The U.S. Department of Labor will work across agencies to implement the task force’s recommendations, including the following:
- Ensuring workers know their organizing and bargaining rights;
- Protecting workers who face illegal retaliation when they organize and stand up for workplace rights;
- Establishing a resource center on unions and collective bargaining;
- Shedding light on employer’s use of anti-union consultants; and,
- Collecting and reporting more information on unions and their role in the U.S. economy.
“The Department will play a critical role in helping the White House Task Force on Worker Organizing and Empowerment to achieve its mission. Workers today are demanding more from their jobs, and we know the freedom to exercise their right to collective bargaining is a key component of our efforts to improve working conditions across the economy,” says Secretary of Labor Marty Walsh. “The report’s recommendations put the federal government’s policy of encouraging worker organizing and collective bargaining front and center, and empower workers to build a stronger economy and better quality of life for them and their families.”
The task force report, counters ABC’s Ben Brubeck, “Is of great concern, especially for Americans who expect the government to create and support policies ensuring fair and open competition on taxpayer-funded federal and federally assisted construction projects. The report’s recommendations to expand the use of anti-competitive and costly project labor agreements will increase infrastructure project costs by 12 percent to 20 percent, reduce competition from the best quality public works contractors and exacerbate the construction industry’s skilled labor shortage by discriminating against the members of the construction workforce who choose to be union-free.”
UNION MEMBERSHIP SLIDE
Results of a U.S. Bureau of Labor Statistics survey on union membership and rank & file demographics scale challenges confronting the White House, Labor Department officials, and other organized labor allies. The number of wage and salary workers belonging to unions continued to decline last year (-241,000) to 14.0 million, while workers who were members of unions stood at 10.3 percent, off 0.5 percent from a 2020 union membership rate skewed by large losses in the nonunion worker ranks.

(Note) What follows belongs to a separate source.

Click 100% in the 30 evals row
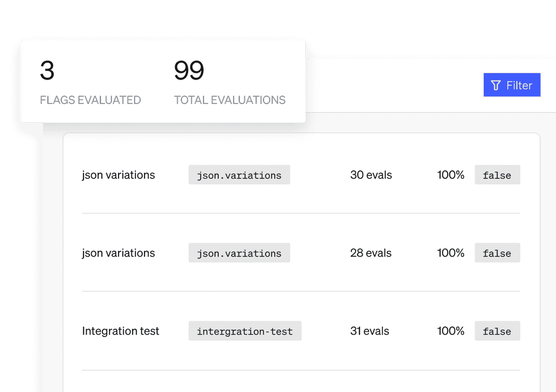 [x=451, y=175]
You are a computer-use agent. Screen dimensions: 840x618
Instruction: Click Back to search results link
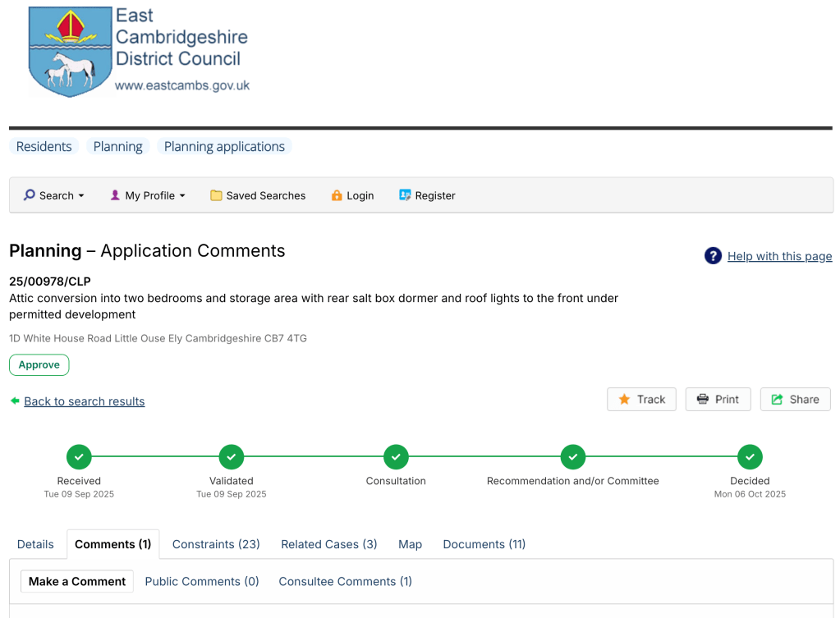click(x=84, y=401)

The 2021 union membership rate is nearly half that of 1983 (20.1 percent; 17.7 million rank & file), the first year for which comparable union data are available, BLS researchers find. The data they collected on 2021 union membership are drawn from Current Population Survey, a monthly sampling of about 60,000 eligible households that obtains information on employment and unemployment among the nation’s civilian noninstitutional population age 16 and over. In addition to the union membership rate returning to the 2019 level, just into the double digits, the 2021 survey data indicates:
- Among states, Hawaii and New York continued to have the highest union membership rates (22.4 percent and 22.2 percent, respectively), while South Carolina and North Carolina continued to have the lowest (1.7 percent and 2.6 percent, respectively).
- In 2021, 30 states and the District of Columbia had union membership rates below that of the U.S. average, 10.3 percent, while 20 states had rates above it. All states in both the East South
- Central and West South Central divisions had union membership rates below the national average, while all states in both the Middle Atlantic and Pacific divisions had rates above it.
- Ten states had union membership rates below 5.0 percent in 2021, led by the Carolinas and Utah (3.5 percent). Hawaii and New York are the only states with union membership rates north of 20 percent; combined, they are home to about 30 percent of the 14 million union members reflected in BLS survey results.